Of course, the Little Entente was not so forgiving: on 8 September 1922, this alliance of Hungary’s neighbouring hostile states asked the League of Nations in a letter to record what obligations Hungary undertook before the Council of Ambassadors—clearly in order to hold Hungary accountable later. To fend off the attacks, Foreign Minister Miklós Bánffy immediately travelled to Geneva, where he was informed that a special committee would discuss Hungary’s application for accession later that month, historian László Gulyás recalled in his 2019 article in Trianoni Szemle.[6] In the end, what the committee looked into was whether Hungary had complied with the restrictions concerning its military prescribed in the Trianon Peace Treaty.
Bánffy’s speech quickly convinced most members of the committee. For instance, the British delegate expressed complete satisfaction with the position of the Hungarian foreign minister. As opposed to that, the Czechoslovak envoy attacked Hungary on several points, for example in relation to the antisemitic numerus clausus law. In the end, all this did not prevent Hungary from joining the League of Nations, which ultimately succeeded in transferring Hungary from the shameful spot of a ‘warmonger’ to the ranks of ‘recognised’ nations.

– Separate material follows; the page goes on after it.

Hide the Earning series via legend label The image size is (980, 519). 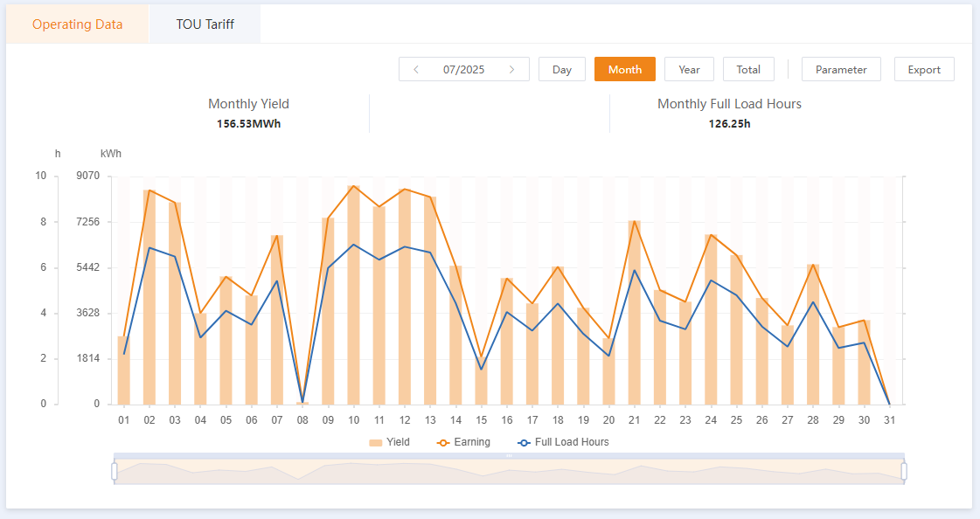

[1] László Bernát Veszprémy, 1921. A Horthy-rendszer megszilárdulásának története, Budapest, Jaffa, 2021. 175-176.
[2] Veszprémy, ’1921’, 176.
[3] National Archives (Kew), FO 371/7636.
[4] Ignác Romsics, Bethlen István. Politikai életrajz, Budapest, Osiris, 1999, 200.
[5] The Hungarian Quarterly, 1939/1, 22.
[6] László Gulyás, ’Csonka-Magyarország kitörése a kisantant-gyűrűből: belépés a Népszövetségbe’, Trianoni Szemle, 2019. január-június, 86-87.